Metadata-Version: 2.1
Name: nkululeko
Version: 0.40.1
Summary: Do machine learning audio classification experiments
Home-page: https://github.com/felixbur/nkululeko
Author: Felix Burkhardt
Author-email: fxburk@gmail.com
Classifier: Programming Language :: Python :: 3
Classifier: License :: OSI Approved :: MIT License
Classifier: Operating System :: OS Independent
Classifier: Development Status :: 3 - Alpha
Classifier: Topic :: Scientific/Engineering
Requires-Python: >=3.7
Description-Content-Type: text/markdown
License-File: LICENSE

# Nkululeko

## Description
A project to detect speaker characteristics by machine learning experiments with a high level interface.
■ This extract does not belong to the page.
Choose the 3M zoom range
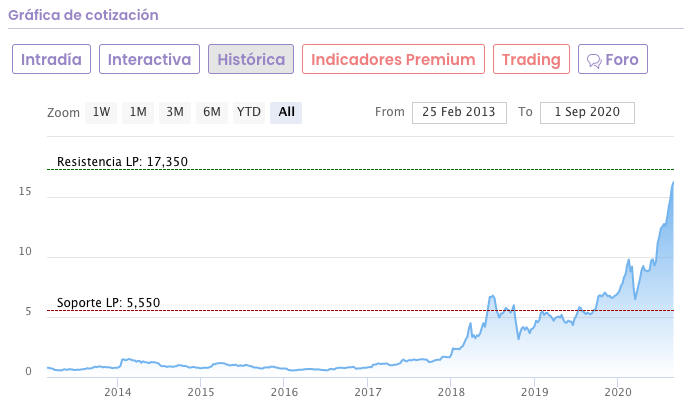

The idea is to have a framework (based on e.g. sklearn and torch) that can be used by people not being experienced programmers as they mainly have to adapt an initialization parameter file per experiment.

* The latest features can be seen at [the ini-file options](./ini_file.md) that are used to control Nkululeko
* Below is a [Hello World example](#helloworld) that should set you up fastly.
* [Here's a blog post on how to set up nkululeko on your computer.](http://blog.syntheticspeech.de/2021/08/30/how-to-set-up-your-first-nkululeko-project/)
* [Here's a slide presentation about nkululeko](docs/nkululeko.pdf)
* [Here's a video presentation about nkululeko](https://www.youtube.com/watch?v=Ueuetnu7d7M)
* [Here's the 2022 LREC article on nkululeko](http://felix.syntheticspeech.de/publications/Nkululeko_LREC.pdf)

Here are some examples of typical output:

### Confusion matrix
Per default, Nkululeko displays results as a  confusion matrix, using binning with regression.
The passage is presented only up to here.